Following the closure of its $25 million ICO token sale yesterday, Asian fintech startup Omise has bulked up its core payment business after it acquired Paysbuy from Thailand-based mobile operator Dtac.
The deal will see Omise take over Paybuy’s assets and services, which include a payment gateway and digital wallet used by both consumers and businesses in Thailand and Myanmar. Omise is based in Thailand, and it has raised over $20 million from traditional VCs. Its service also operates in Indonesia and Japan with plans to expand in Asia, while it is hatching grand plans for a decentralized payment network called Omise Go.
Dtac, which is owned by European mobile giant Telenor, acquired Paysbuy back in 2008 in an undisclosed deal that was one of the first startup acquisitions in Thailand. (Side note: one of its two co-founders, Aung Kyaw Moe, started a new payment service called 2C2P following the DTAC deal. 2C2P, which has raised over $10 million from investors and worked with Facebook, is a rival to Omise.)

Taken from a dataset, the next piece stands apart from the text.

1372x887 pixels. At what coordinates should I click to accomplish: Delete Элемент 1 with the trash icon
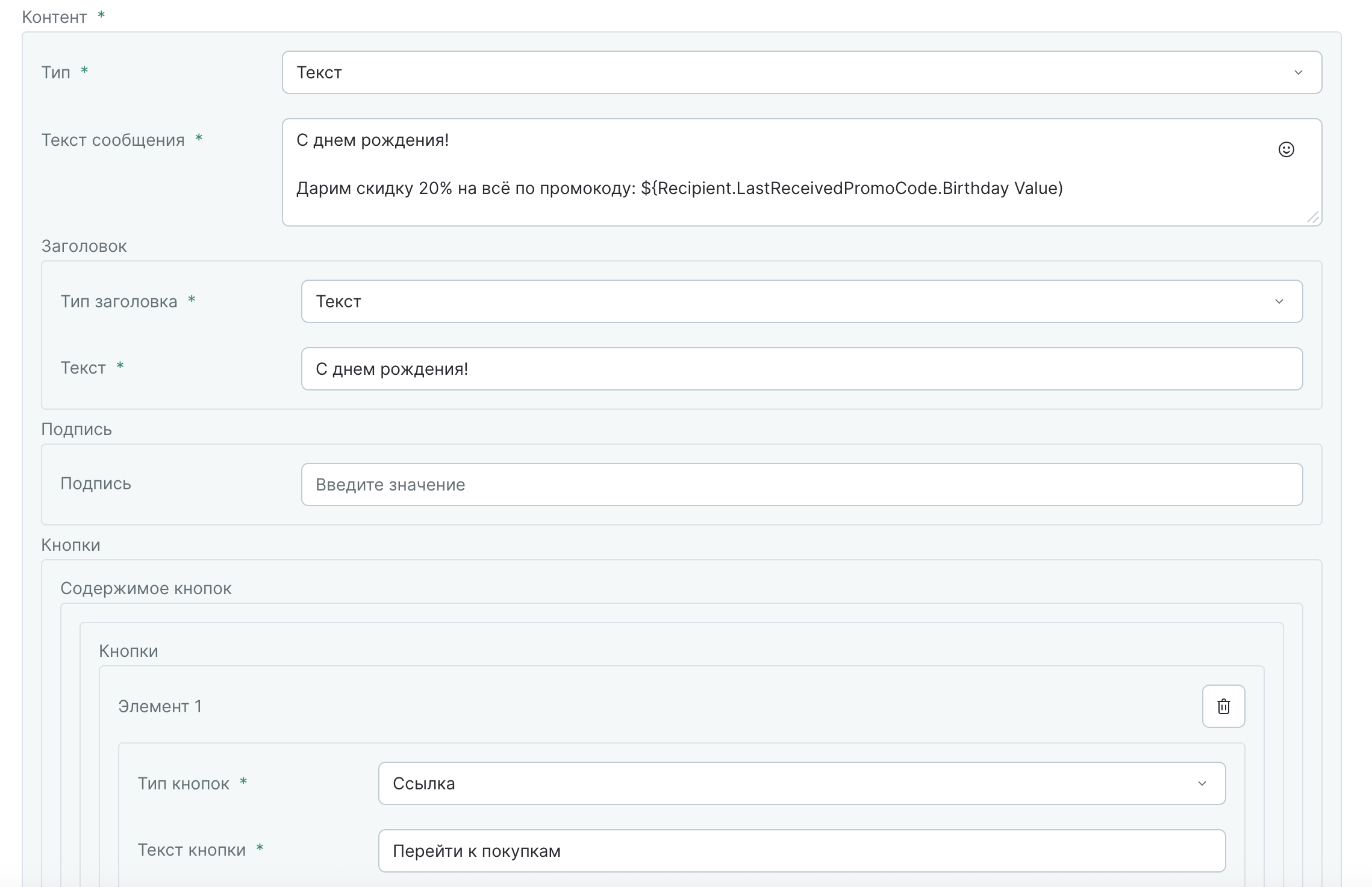[1223, 706]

This is a curious offload from Dtac. But it seems likely that in the near-ten years that have passed since it acquired Paysbuy, the operator has realized it makes better business sense to work with the best payment firms in the industry directly rather than be, or own, a payment company itself. In a statement, Dtac’s chief strategy and digital officer Andrew Kvalseth confirmed that the combined entity will continue to power payments for the operator.
The deal helps Omise increase its marketshare in Thailand, while the company said it will use the Paysbuy digital wallet to develop its Omise Go service. This week’s successful ICO was held to finance the development of Omise Go, which is a decentralized payment service aiming at disrupting the current financial system dominated by banks.